New investors responsible for overcapacity in the tanker market

Time:2013-06-27 Browse:51 Author:RISINGSUN
Instead of buying ships from others, shipping companies are increasingly expanding their fleet by adding new ships straight from the yards. This development is primarily due to the fact that the prices have not followed the declining market, a unanimous panel stated during a discussion at Asia’s biggest shipping conference Sea Asia 2013:


“New ships are cheaper than those on the second-hand market. This makes some companies order new ships instead,” said Mikael Skov, CEO and co-founder of Tankers Inc., which specializes in transportation of oil and oil products.


This year and next year alone, 82 new ships will be delivered to a shipping market experiencing a meager growth which far from warrants the companies’ large-scale purchases.


Yet the high prices of second-hand ships is the not the whole story. The new ownership structure of several shipping companies also shares the blame. Previously, the industry was run by family-owned companies, but now state-owned companies such as in China are beginning to pop up as well as private investors who view the industry as a good place to store their money and make some quick bucks on resale of ships following few years.


Typically, these are private equity funds who like to buy new ships “just because they can”, the panel told the 600 participants at the conference.


“It is a fundamental principle that we ourselves bear the responsibility for the amount of orders of new ships.
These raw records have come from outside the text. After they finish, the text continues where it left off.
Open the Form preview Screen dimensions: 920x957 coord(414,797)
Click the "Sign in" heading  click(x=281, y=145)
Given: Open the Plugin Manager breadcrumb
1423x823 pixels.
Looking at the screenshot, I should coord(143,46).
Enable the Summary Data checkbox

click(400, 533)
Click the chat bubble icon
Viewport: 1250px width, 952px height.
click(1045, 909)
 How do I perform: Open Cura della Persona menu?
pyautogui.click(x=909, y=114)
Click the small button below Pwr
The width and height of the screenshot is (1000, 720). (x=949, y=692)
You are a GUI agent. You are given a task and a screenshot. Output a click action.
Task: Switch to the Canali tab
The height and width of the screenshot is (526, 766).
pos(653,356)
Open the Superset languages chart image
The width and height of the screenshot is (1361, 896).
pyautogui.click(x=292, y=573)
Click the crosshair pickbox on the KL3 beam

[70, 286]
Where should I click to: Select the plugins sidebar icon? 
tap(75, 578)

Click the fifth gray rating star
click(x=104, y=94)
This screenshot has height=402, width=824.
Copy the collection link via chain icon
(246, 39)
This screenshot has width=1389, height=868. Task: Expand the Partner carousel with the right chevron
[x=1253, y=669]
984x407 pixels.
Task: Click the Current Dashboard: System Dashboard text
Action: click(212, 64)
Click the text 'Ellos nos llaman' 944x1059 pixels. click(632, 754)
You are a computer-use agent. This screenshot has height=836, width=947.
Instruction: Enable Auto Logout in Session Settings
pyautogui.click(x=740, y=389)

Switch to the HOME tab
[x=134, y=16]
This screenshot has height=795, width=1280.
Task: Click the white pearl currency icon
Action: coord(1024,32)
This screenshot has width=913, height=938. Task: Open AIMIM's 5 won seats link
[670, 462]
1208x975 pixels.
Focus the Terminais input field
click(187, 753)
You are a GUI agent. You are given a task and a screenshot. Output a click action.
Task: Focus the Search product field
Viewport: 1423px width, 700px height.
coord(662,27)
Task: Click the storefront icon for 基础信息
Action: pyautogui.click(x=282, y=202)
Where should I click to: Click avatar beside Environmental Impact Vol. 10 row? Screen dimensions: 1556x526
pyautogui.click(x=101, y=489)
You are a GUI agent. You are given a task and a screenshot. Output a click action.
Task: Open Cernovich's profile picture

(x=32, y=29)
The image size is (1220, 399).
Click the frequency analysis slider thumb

We have not ordered new ships since 2006. On the contrary, we have been scrapping during the last year. If the industry quits ordering new ships, we will solve our overcapacity problem,” said Andreas Sohmen-Pao, CEO with BW Group.


In the group of owners of Tankers Inc., you find among others Barclays Natural Resource Investments (BNRI). Consequently, Mikael Skov perhaps felt a need to emphasize that this new type of investor also can contribute something positive:


“We need to be challenged as an industry. If we disregard the investors who are only here in the short term, I actually believe that the new investors can help us push the development further.”